_What to work on_.
The expected output is the full set of entries, printed exactly, without pictures.

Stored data
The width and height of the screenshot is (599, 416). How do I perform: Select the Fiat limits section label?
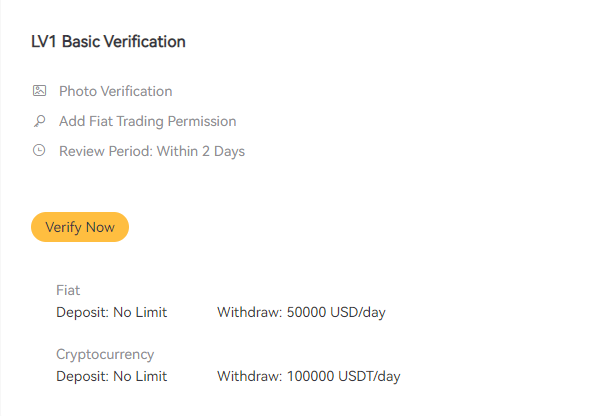[x=68, y=290]
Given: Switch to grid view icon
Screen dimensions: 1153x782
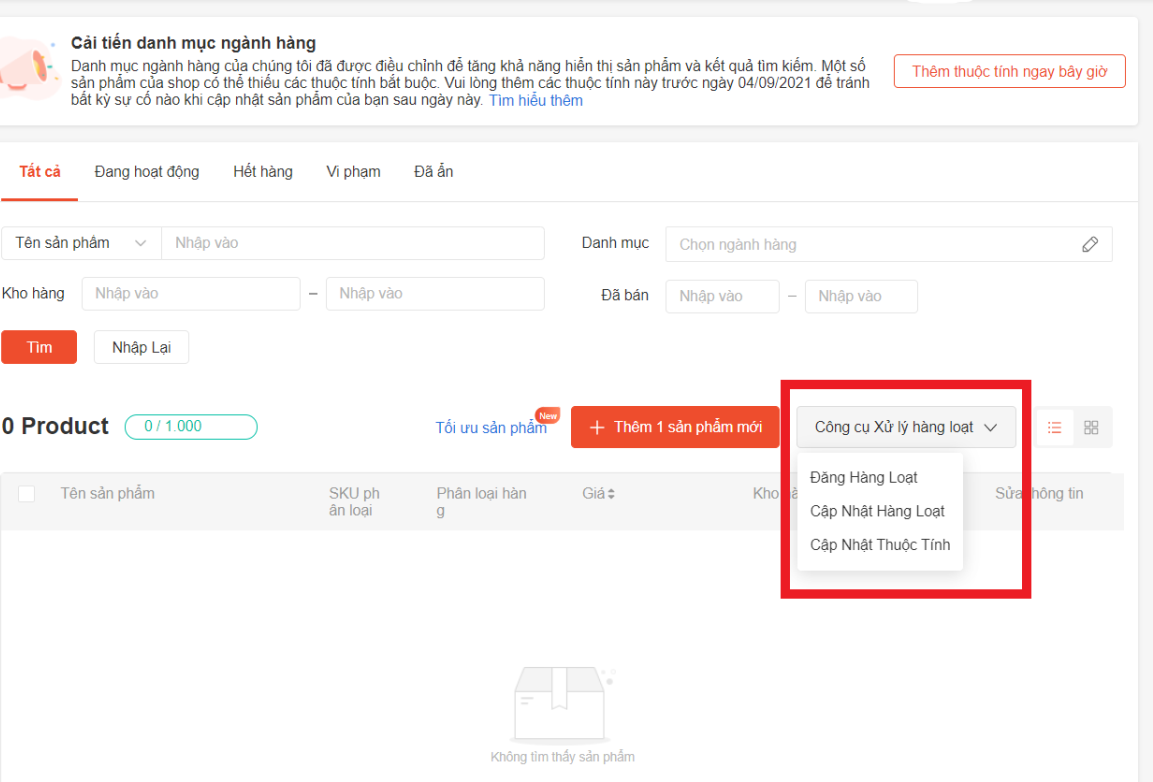Looking at the screenshot, I should click(1091, 427).
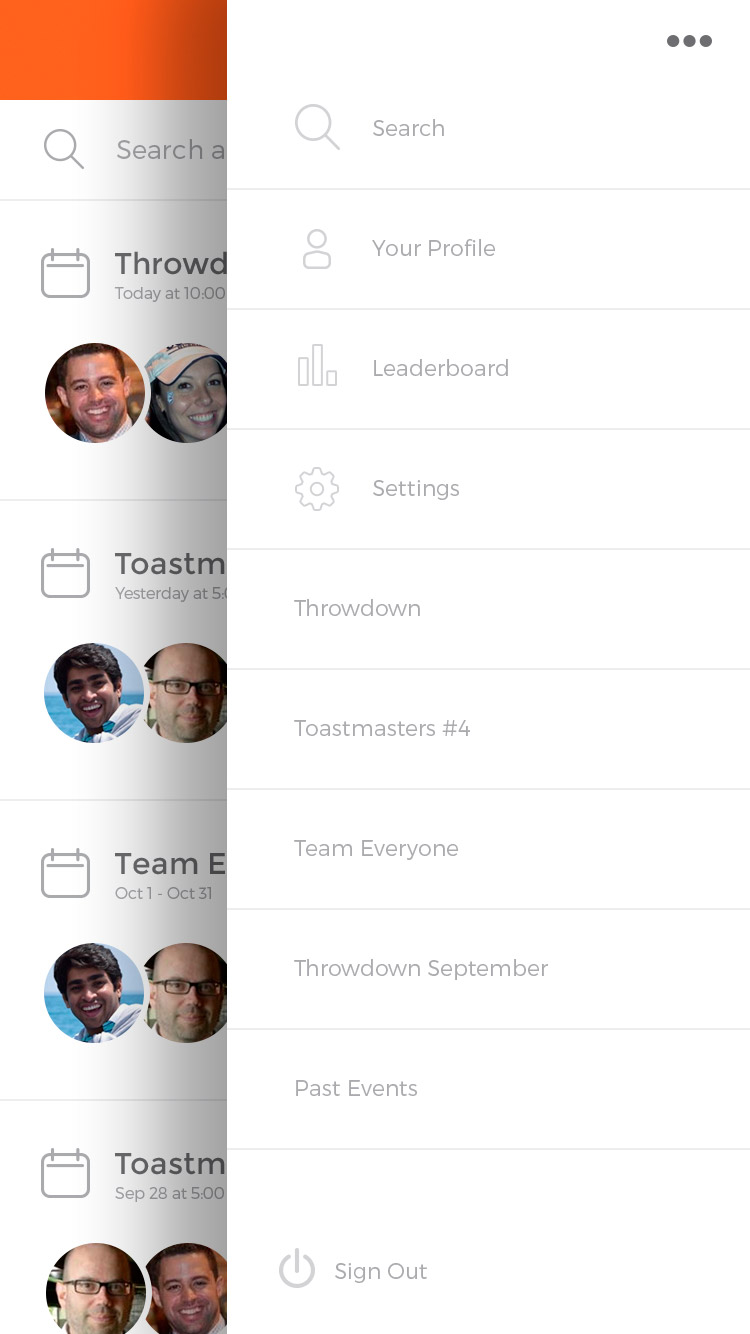
Task: Click the Settings gear icon
Action: (x=317, y=489)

_Reply to the exercise_.
The width and height of the screenshot is (599, 416). How do I perform: Select the Fiat limits section label?
[x=68, y=290]
Given: Switch to grid view icon
Screen dimensions: 1153x782
Looking at the screenshot, I should click(1091, 427).
Task: Click the Settings gear icon
Action: (x=317, y=489)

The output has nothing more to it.